Par Le7cafe @le7cafe

C'est la vie, et tu ne peux pas le nier.

Il y a ces œuvres que l'on nomme folies, comme si leur intention de base ne pouvait germer d'un esprit rationnel. Elles résultent souvent d'une vision pourtant claire et infaillible pour leurs créateurs, qui y restent fidèles envers et contre tout. La folie de Joaquin Phoenix se conjugue au pluriel, quand lui et son réalisateur Todd Philipps ont décidé d'offrir une suite à et continuer d'écrire l'histoire d'Arthur Fleck, le comique raté devenu malgré lui figure révolutionnaire sous les traits d'un clown assassin. C'est leur carte Joker : Folie à Deux !

GOTHAM GOTHIQUE

C'était en 2019, le temps du grand avant. Nous faisions la connaissance d'Arthur Fleck, comique raté malmené de toutes parts par les aléas de son existence miteuse dans les rues de la métropole de Gotham. Alors que sa santé mentale se détériorait au fil de ses traumatismes, une nouvelle facette de sa personnalité émergeait. Un clown imprévisible, indescriptible, incompréhensible, modelé par la société qui l'a rejeté, se rebellant - malgré lui - contre elle dans des actes de violences de plus en plus erratiques, culminant avec le meurtre cathartique en plein direct télévisé du présentateur star Murray Franklin. C'était le triomphe final du Joker, debout sur une voiture accidentée suite à son arrestation, acclamé par une foule innombrable voyant en lui l'étincelle d'une révolution à venir.

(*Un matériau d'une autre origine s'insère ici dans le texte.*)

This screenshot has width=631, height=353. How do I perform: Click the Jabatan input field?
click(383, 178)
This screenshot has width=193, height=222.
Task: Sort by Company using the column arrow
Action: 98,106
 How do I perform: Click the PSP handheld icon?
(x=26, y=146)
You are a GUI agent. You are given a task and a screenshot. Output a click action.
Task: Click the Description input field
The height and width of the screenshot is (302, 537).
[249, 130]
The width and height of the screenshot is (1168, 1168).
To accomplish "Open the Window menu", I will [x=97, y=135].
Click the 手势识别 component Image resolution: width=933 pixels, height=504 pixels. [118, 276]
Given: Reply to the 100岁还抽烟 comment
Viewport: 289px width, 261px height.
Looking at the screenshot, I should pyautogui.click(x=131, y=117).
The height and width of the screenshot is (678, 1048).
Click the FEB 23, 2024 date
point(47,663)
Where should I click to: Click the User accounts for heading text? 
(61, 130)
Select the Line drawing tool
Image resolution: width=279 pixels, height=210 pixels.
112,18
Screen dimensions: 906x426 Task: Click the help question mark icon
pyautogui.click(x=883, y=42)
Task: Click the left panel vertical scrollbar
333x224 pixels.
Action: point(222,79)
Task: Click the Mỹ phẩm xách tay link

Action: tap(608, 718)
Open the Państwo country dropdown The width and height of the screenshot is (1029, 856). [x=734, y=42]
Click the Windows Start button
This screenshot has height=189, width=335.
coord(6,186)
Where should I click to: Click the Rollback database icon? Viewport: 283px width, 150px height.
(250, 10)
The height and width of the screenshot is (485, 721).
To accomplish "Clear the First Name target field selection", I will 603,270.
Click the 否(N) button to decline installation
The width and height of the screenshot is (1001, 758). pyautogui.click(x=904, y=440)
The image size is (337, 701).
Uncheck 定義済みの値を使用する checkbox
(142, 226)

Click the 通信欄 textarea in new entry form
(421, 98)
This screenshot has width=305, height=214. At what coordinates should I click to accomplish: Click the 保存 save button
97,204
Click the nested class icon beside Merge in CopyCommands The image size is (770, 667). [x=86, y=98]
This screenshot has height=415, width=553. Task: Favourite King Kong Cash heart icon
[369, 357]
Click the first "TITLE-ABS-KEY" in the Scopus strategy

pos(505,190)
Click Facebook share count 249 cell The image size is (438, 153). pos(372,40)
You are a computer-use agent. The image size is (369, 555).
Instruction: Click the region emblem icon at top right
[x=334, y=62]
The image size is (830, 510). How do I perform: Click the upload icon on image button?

Joker : Folie à Deux s'ouvre deux ans après les évènements du premier film. Arthur (Joaquin Phoenix) croupit au fond d'une cellule de l'asile d'Arkham, supervisé par le gardien Jackie (Brendan Gleeson), bourru et retors. Dehors, les échos du mouvement qu'il a involontairement lancé continuent de se propager, alors qu'une vague de crime - nous dit-on - frappe la ville et que des militants scandent son nom derrière les barreaux. Mais du Joker triomphant, celui du maquillage et du costume rouge, qui donne à ceux qui le persécutent ce qu'ils fucking méritent, il ne reste pas grand chose... En tous cas, jusqu'à sa rencontre inopinée avec Harley " Lee " Quinzel (Lady Gaga) au sein de la chorale du pénitencier.

Todd Phillips profite de l'univers majoritairement carcéral de son film pour le rendre plus sombre, plus claustrophobique que son prédécesseur, mais toujours sous la caméra soignée du directeur de la photographie Lawrence Sher. Là où naviguait à travers la ville, de l'appartement maternel aux escaliers devenus célèbres, du plateau du Murray Show aux portes du manoir Wayne, des sous-sols du métro au comedy club, la suite se cantonne à quelques lieux-clés - l'asile, le tribunal - et privilégie les plans rapprochés qui nous forcent à nous confronter aux personnages, poussés à l'extrême lors des mises en abyme des caméras de télévision. Un face-à-face sous tension entre les personnages et les spectateurs.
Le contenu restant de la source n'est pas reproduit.